Birmanie : Aung San Suu Kyi purgera le reste de sa peine assignée à résidence
Le 30 avril 2026, le chef de la junte birmane, désormais président, a ordonné que l’ancienne dirigeante élue Aung San Suu Kyi, emprisonnée dans un lieu tenu secret, purge le reste de sa peine de prison en résidence surveillée.
Dans un communiqué, Min Aung Hlaing, qui avait orchestré le coup d’État de 2021 contre le gouvernement de Suu Kyi, a annoncé la « commutation » de la peine de cette femme de 80 ans. Le lieu de sa résidence n’a pas été précisé, mais une source de son ancien parti, la Ligue nationale pour la démocratie (LND), a indiqué à l’AFP qu’elle pourrait être maintenue à l’isolement dans la capitale Naypyidaw, sans que l’on sache exactement où.
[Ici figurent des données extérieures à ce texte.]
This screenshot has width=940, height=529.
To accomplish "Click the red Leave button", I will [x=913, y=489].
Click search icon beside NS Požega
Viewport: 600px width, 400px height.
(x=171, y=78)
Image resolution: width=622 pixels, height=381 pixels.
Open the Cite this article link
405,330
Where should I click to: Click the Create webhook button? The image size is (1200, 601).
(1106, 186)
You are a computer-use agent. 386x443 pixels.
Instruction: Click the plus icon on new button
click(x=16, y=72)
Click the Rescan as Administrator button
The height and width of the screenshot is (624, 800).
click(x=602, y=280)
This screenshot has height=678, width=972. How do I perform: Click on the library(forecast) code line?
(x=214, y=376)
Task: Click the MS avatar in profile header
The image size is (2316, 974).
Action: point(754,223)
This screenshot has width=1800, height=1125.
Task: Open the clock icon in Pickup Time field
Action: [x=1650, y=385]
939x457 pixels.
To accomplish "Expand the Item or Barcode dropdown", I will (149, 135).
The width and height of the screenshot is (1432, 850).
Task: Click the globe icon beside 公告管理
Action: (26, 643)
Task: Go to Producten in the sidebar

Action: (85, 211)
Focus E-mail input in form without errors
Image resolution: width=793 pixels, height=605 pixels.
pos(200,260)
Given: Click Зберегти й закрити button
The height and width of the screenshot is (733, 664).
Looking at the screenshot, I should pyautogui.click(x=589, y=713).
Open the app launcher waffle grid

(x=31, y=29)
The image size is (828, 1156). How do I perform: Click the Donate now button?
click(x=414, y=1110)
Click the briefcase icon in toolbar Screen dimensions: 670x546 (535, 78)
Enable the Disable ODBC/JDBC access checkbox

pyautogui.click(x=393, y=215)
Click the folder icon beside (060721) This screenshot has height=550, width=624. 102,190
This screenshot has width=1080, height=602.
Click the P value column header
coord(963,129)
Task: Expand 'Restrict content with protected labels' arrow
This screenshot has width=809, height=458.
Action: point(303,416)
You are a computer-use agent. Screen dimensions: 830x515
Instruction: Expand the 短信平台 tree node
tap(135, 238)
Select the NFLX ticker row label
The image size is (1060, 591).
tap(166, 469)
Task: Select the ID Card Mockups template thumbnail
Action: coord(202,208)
L’ONU salue une étape importante
La décision des autorités birmanes de transformer la peine de prison d’Aung San Suu Kyi en résidence surveillée a été qualifiée d’« étape importante » par le porte-parole du secrétaire général de l’ONU. Stéphane Dujarric a déclaré qu’il s’agissait d’un pas vers des conditions favorables à un « processus politique crédible », tout en réitérant l’appel de l’ONU pour la libération de « tous les prisonniers politiques ».
Aung San Suu Kyi, détenue depuis le coup d’État, avait initialement été condamnée à plus de 30 ans de prison pour divers chefs d’accusation, allant de la corruption à la violation des réglementations liées au Covid-19. En 2023, une grâce lui avait permis de réduire sa peine à 27 ans.
Une figure populaire
Aung San Suu Kyi demeure une figure populaire en Birmanie, malgré son isolement. Sa famille a régulièrement exprimé des inquiétudes concernant la dégradation de son état de santé.
Min Aung Hlaing a accédé à la présidence au début du mois, à l’issue d’un processus électoral critiqué à l’international comme une « manœuvre pour prolonger le régime militaire sous une apparence de pouvoir civil », excluant la LND. Cette transition a été accompagnée d’un assouplissement de certaines mesures de répression, bien que les défenseurs de la démocratie considèrent cela comme un « changement de façade » visant à améliorer l’image du gouvernement, principalement composé d’anciens militaires.